Oklahoma Official Says State Is Burdened by Myriad Federal Cybersecurity Regulations
The state's top information technology official says benefits of Oklahoma government’s IT consolidation are being obscured by federal cybersecurity regulations.
Chief Information Officer Bo Reese told a U.S. Senate committee Wednesday streamlining state agencies' online operations has saved Oklahoma $283 million, but too much time is being spent complying with thousands of pages of varying federal regulations.
"IRS Publication 1075 and FBI both protect very high-risk information, but their password policies vary enormously," Reese said. "Additionally, the FBI requires us to keep audit logs for one year. The IRS requires us to retain audit records for seven years."
Reese said time spent on compliance could be spent getting ahead of threats. Reese said the emphasis on compliance discourages cybersecurity experts from staying in public service.
"We find the scenario kind of like a well-trained physician who's gone to school for many years and practiced and wants to go heal people, and he finds himself in a practice where he's being told, 'Just put a Band-Aid on it and move on. You don't have time to treat the illness, you've got to just put a Band-Aid on it,'" Reese said.
Reese also said the lack of a point person, a federal equivalent to a chief information officer, is a real problem when technology outpaces cybersecurity regulations. For example, the Oklahoma Tax Commission was recently switched to an internet calling system.

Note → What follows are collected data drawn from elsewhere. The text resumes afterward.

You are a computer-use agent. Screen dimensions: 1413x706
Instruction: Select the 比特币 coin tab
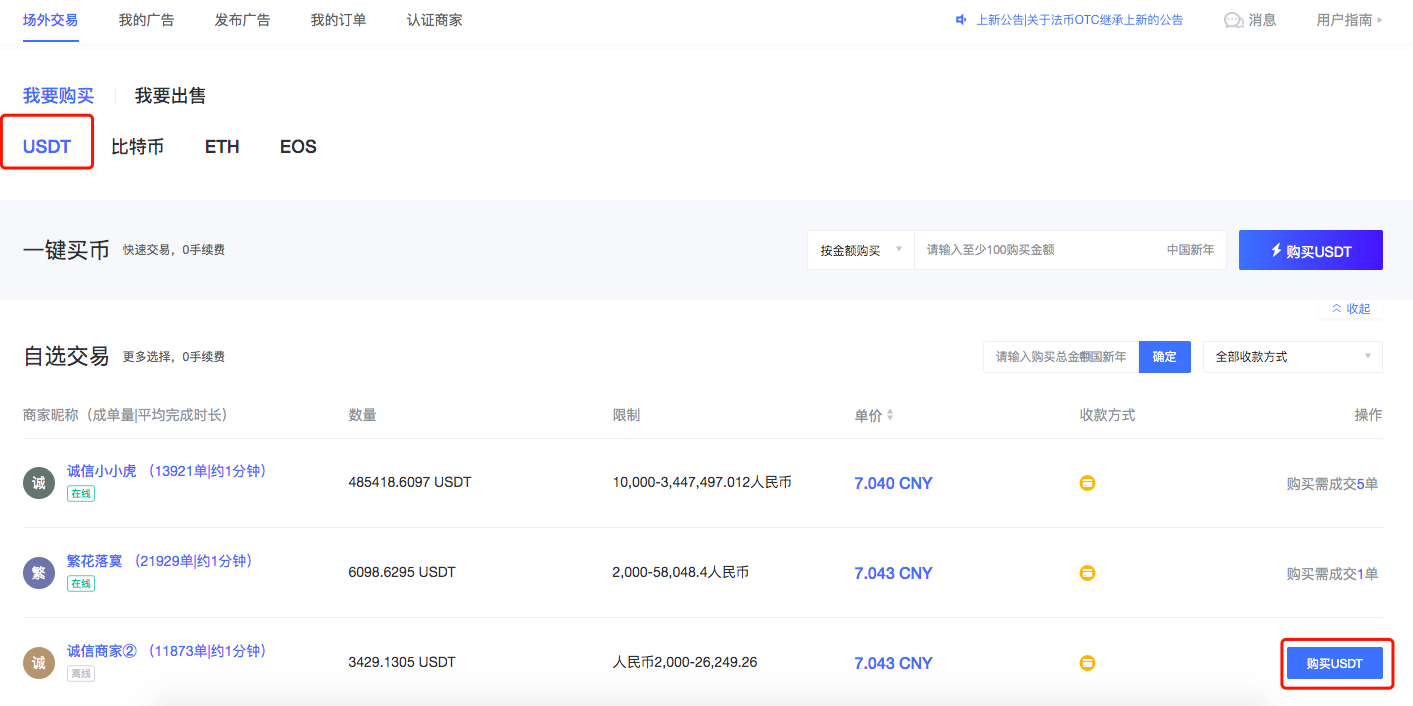point(137,147)
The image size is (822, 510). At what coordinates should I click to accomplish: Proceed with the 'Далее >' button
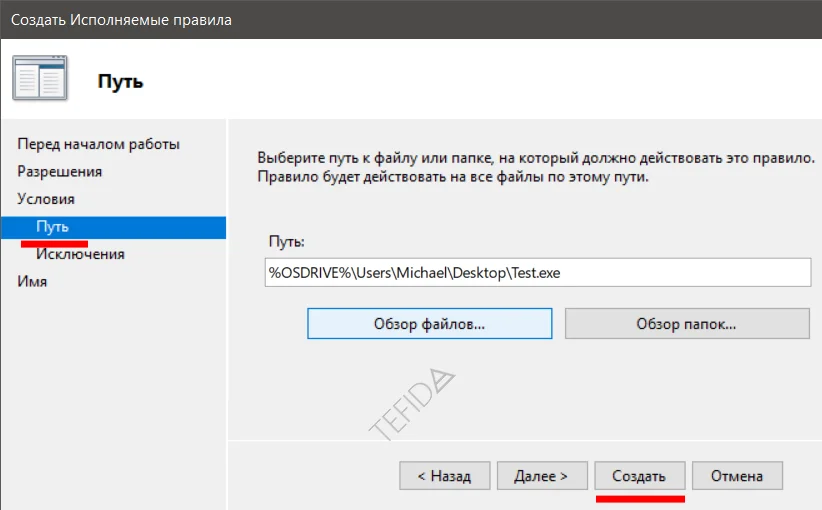coord(541,476)
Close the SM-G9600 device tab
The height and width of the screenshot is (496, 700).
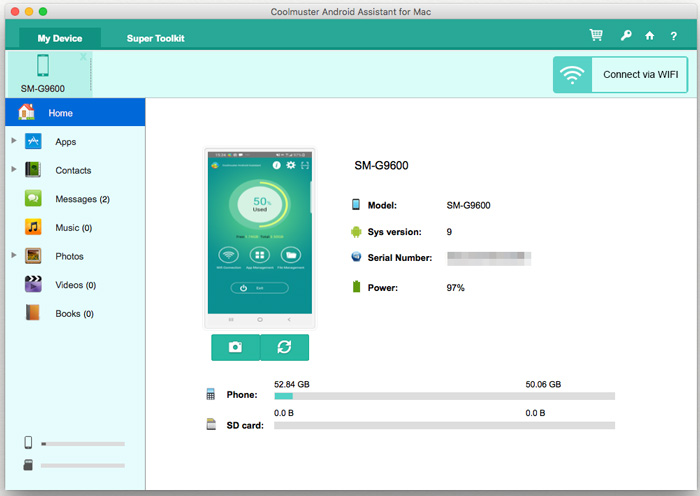point(83,57)
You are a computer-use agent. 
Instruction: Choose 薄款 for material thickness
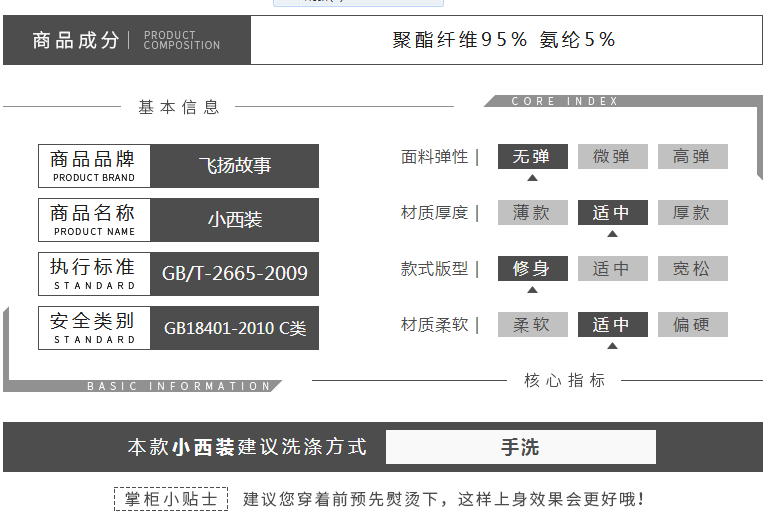point(533,213)
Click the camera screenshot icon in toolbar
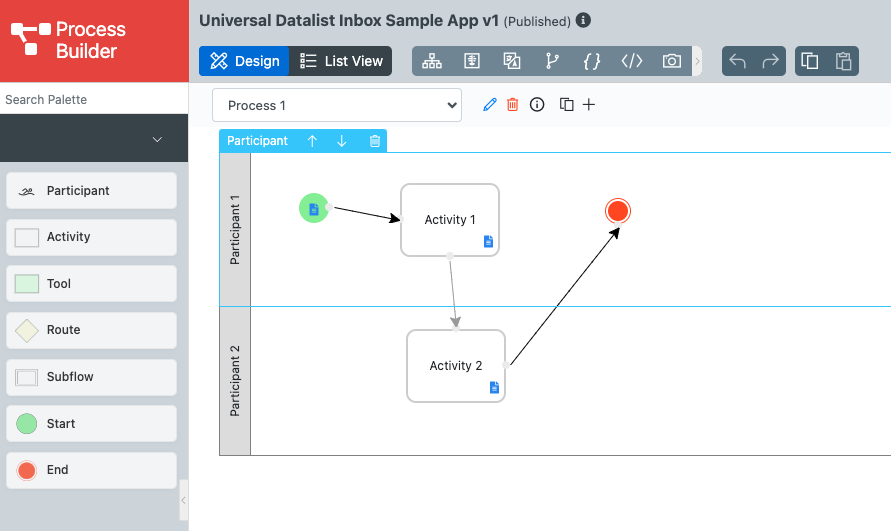891x531 pixels. [671, 61]
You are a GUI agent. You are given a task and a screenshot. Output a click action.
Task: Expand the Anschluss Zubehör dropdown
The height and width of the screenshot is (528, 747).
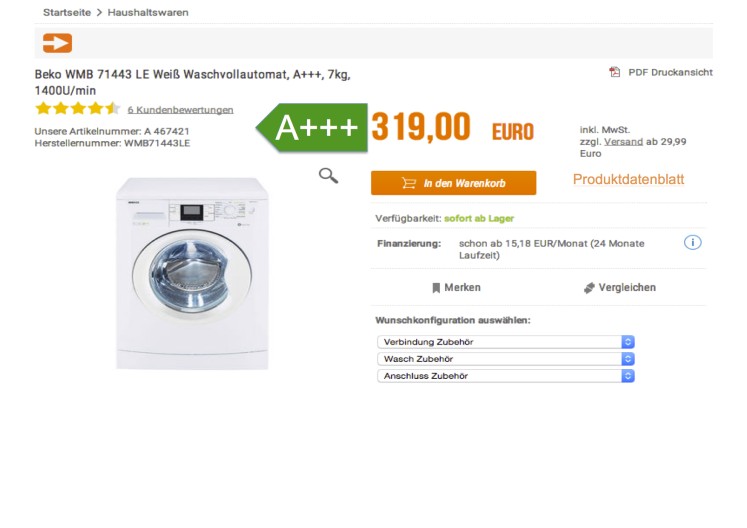coord(506,376)
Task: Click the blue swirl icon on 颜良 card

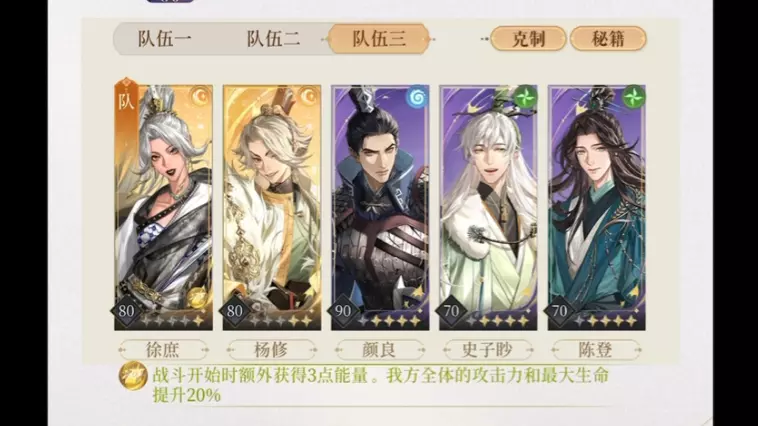Action: click(417, 98)
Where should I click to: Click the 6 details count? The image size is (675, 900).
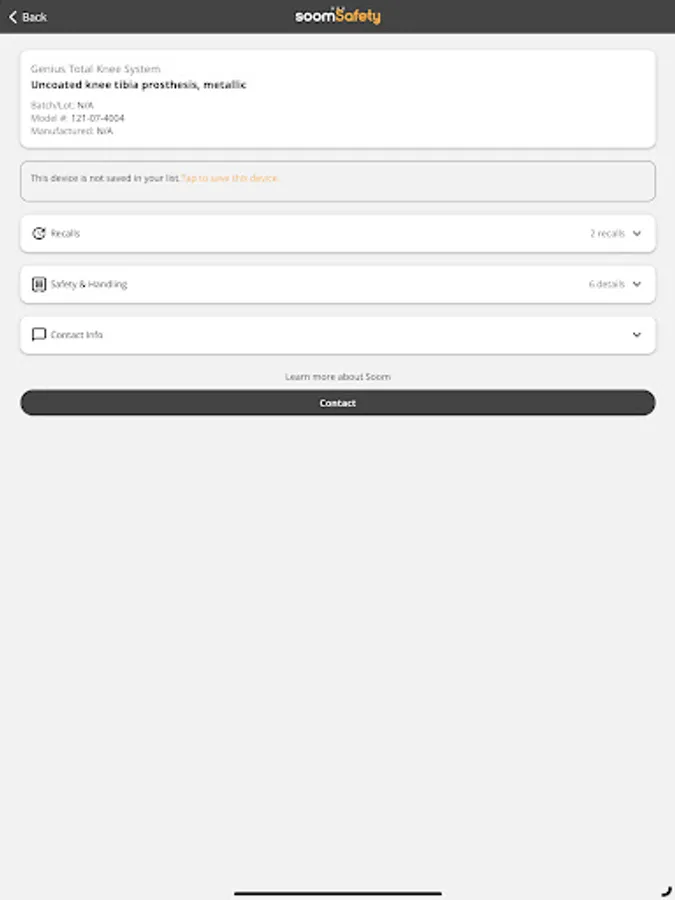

"We found ourselves struggling with trying to determine what set of standards do we use," Reese said. "Is it the voice regulations? Or is it the cloud-based or hosted solution–type regulations? They don't match. And so, we end up seeking guidance, and we — it takes months."
Reese was one of several IT officials on Wednesday to tell the U.S. Senate Homeland Security and Governmental Affairs Committee they spend too much time on compliance when they should be addressing threats.